Example: --log_file "./logs/filtering.log"
--output_col_name [str]
Description: The name of the column to predict with the model.
Example: --output_col_name "output"
--input_col_name [str]
Description: The name of the column to prompt the model with.
Example: --input_col_name "instruction"
--line_max [int]
Description: Set the maximum allowed length for a line of code.
Example: --line_max 1000
--line_mean [int]
Description: Set the mean allowed length for a line of code.
Example: --line_mean 100
--alpha_frac [float]
Description: Set the minimum fraction of alphanumeric characters allowed.
Example: --alpha_frac 0.25
--min_size [int]
Description: Set the minimum size for an instruction (in words).
Example: --min_inst_size 5
--max_inst_size [int]
Description: Set the maximum size for an instruction (in words).
Example: --max_inst_size 1000
--max_threshold_comments [float]
Description: Set the maximum threshold for the comment to code ratio.
Example: --max_threshold_comments 0.8
--min_threshold_comments [float]
Description: Set the minimum threshold for the comment to code ratio.

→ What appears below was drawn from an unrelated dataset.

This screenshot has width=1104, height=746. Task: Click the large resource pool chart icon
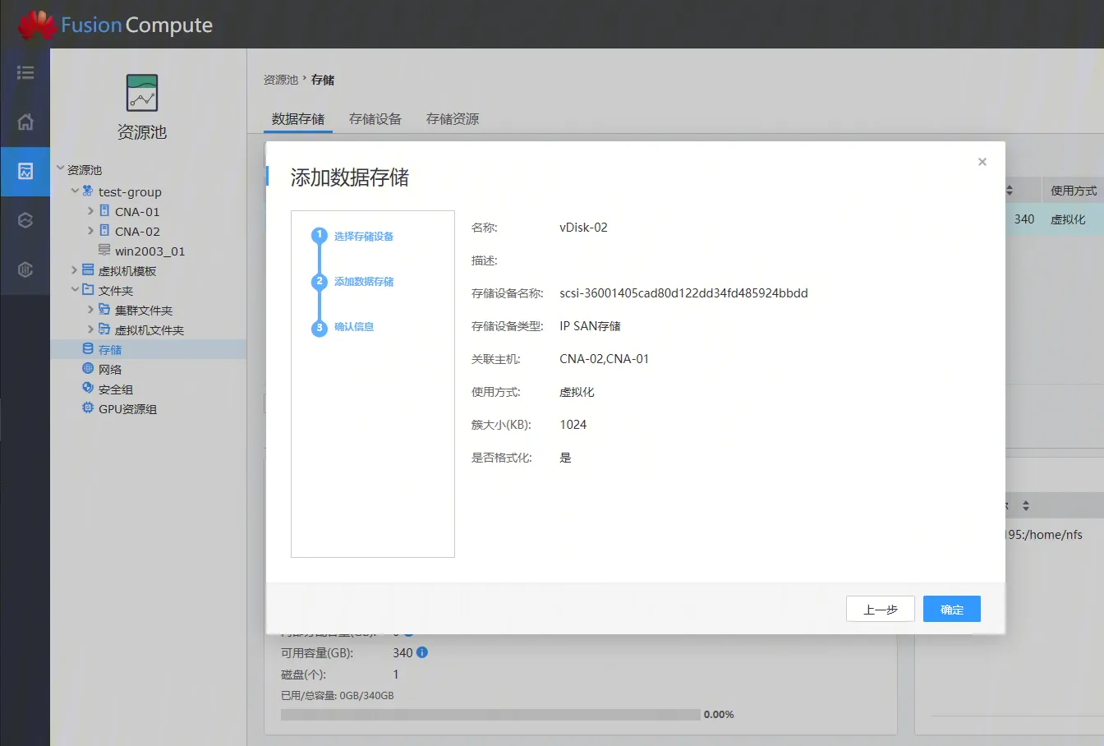pos(142,93)
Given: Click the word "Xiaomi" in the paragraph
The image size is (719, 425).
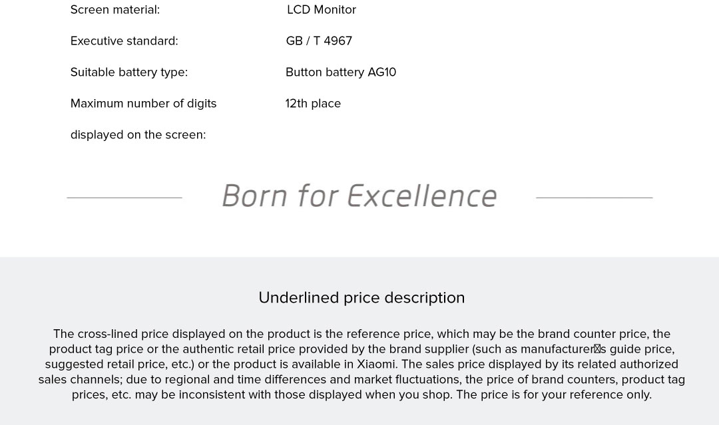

Example: --min_threshold_comments 0.01Filtering is performed using regex on the columns specified in JSON file in regex_filters_path. For example:
{
"output": [
"import (matplotlib|pandas|sklearn|scipy|numpy|nltk|seaborn|xgboost|lightgbm|catboost)",
"df\\[",
"pd\\.",
"plt\\.plot",
"plt\\.show",
"plt\\.subplots",
"from sklearn",
"model\\.fit\\(",
"fig\\.show()",
"import torch",
"nn\\.Module",
"import tensorflow",
"import keras"
],
"instruction": []
}This will filter code in the output column to match any of the given regex patterns. You can create different JSON files with desired filters and run the script.